GENE EDITING

In gene editing, a scientist makes a small controlled change in the DNA of a living organism. This creates only a small change in a hugely complex genome. GMOs, genetically modified organisms are the result of a change in the DNA of a living organism. Gene editing is used for many purposes, including the production of GMOs. However, there are many other different methods of producing GMOs. The current era of genome engineering has been revolutionized by the development of a bacterial adaptive immune system, CRISPR (Clustered Regularly Interspaced Short Palindromic Repeats) into a radical technology that is making rapid advances in its mechanism, function, and applicability. With enormous potential for profound impact, CRISPR has become a leading method for plausible genomic manipulations in a variety of organisms due to its simplicity, precision, and speed. Scientists have identified genes in mice that regulate lifespan. They then worked on these genes and raised mice that lived a generation longer than their peers. These genes also have their equivalents in the human genome.

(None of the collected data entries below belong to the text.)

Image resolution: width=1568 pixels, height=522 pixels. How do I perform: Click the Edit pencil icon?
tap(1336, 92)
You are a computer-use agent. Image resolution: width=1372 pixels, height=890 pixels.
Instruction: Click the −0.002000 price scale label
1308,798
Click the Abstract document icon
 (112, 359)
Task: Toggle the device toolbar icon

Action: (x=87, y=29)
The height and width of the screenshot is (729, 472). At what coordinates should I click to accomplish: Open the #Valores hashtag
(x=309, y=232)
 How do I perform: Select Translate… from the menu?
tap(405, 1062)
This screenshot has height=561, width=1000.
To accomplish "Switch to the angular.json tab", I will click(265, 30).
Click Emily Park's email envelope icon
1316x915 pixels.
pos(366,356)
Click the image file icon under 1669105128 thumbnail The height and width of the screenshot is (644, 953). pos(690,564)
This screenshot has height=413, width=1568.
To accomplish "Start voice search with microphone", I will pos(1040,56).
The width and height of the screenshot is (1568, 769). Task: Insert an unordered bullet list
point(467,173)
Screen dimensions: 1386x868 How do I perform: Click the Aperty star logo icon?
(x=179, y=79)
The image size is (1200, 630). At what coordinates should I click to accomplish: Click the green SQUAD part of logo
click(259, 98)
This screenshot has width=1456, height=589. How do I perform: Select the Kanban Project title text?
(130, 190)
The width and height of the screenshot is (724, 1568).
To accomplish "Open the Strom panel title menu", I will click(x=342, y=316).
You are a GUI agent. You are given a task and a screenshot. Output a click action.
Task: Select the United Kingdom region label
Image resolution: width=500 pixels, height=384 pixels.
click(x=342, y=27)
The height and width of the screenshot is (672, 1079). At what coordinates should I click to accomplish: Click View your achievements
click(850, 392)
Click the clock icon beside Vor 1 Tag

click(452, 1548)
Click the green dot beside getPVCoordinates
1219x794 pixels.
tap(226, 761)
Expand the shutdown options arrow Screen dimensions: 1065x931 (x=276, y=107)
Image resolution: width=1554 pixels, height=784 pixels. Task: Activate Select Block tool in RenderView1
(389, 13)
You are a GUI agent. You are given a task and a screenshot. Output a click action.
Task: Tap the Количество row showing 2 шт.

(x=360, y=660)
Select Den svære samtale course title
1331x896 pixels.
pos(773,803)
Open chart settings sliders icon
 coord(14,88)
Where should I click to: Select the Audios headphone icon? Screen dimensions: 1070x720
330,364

Gene editing is being refined day by day and it is foreseeable that one day it will be technically possible to edit the genome of human embryos to extend their lifespan. CRISPR has given us potentially direct access to the source code of life, while also bringing great hope to billions of people. The promising deliverability of the technology is one of the main reasons why so many investors are spending millions of dollars, in fact, the sector that CRISPR belongs to is experiencing a kind of "gold rush" with all investments in dollars. Scientists are working around the clock to reduce the off-target errors that CRISPR brings, and in no time it is being implemented in a clinical setting. CRISPR features a much higher success rate than other nuclease technologies when it involves cutting DNA within the right place. Scientists are working around the clock to reduce the off-target errors that CRISPR brings, and in no time it is being implemented in a clinical setting. CRISPR features a much higher success rate than other nuclease technologies when it involves cutting DNA within the right place.